[SUPPLIED MATERIAL]
- - - -
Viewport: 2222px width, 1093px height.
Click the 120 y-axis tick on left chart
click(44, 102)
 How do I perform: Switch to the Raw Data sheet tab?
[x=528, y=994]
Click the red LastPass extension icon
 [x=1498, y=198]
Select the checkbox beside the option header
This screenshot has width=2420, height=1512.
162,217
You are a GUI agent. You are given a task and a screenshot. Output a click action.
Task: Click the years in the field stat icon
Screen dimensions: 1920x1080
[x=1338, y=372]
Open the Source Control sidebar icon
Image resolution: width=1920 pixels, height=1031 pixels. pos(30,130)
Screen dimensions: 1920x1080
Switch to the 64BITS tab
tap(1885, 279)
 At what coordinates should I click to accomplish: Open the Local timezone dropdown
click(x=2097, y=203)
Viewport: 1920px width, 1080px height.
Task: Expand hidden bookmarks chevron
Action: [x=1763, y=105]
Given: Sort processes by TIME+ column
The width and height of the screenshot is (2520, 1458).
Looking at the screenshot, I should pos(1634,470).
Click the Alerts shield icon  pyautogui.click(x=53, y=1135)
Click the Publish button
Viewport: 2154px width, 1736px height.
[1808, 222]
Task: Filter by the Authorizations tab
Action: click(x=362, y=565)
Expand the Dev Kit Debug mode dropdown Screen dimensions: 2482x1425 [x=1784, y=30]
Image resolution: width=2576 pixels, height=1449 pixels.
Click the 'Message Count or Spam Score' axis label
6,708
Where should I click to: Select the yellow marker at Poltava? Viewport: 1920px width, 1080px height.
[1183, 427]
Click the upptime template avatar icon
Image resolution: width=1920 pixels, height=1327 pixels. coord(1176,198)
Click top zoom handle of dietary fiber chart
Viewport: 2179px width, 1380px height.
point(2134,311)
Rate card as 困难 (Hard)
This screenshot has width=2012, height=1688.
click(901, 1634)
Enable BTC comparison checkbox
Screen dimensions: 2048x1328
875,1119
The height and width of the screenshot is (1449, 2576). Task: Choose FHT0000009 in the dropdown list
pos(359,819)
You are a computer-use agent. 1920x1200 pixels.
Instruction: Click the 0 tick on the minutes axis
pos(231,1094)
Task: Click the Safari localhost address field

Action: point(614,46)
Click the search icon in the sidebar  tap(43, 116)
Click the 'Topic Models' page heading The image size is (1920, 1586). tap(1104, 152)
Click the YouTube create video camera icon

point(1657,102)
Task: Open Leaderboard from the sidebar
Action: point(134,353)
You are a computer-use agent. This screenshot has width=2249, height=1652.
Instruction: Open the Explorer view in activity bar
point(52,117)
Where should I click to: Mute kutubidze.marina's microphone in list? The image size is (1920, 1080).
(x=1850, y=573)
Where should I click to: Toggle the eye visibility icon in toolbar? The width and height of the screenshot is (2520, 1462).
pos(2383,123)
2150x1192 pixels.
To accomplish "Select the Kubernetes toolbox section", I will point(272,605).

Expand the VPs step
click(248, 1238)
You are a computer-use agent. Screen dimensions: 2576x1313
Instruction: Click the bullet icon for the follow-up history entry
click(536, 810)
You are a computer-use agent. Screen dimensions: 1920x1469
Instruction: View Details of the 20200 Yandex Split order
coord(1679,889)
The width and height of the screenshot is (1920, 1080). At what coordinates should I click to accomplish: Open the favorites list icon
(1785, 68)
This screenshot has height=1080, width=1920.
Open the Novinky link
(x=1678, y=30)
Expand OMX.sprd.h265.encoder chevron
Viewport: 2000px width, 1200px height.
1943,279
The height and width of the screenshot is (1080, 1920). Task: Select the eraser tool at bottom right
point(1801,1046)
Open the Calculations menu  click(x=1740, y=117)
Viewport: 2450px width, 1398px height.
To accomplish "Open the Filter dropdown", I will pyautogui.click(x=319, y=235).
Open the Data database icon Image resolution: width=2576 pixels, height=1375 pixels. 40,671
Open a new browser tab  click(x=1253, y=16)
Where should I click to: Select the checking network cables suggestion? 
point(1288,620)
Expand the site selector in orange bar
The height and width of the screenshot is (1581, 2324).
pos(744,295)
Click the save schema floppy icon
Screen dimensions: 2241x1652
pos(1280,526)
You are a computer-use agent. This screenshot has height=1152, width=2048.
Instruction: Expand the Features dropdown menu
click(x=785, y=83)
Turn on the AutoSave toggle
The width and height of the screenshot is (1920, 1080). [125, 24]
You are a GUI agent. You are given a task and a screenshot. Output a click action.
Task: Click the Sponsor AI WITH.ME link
- - - -
[WORK INSTRUCTIONS] Please count the lines of the entries above that include "computer" and give only the total.

[ANSWER TO THE PROBLEM] 5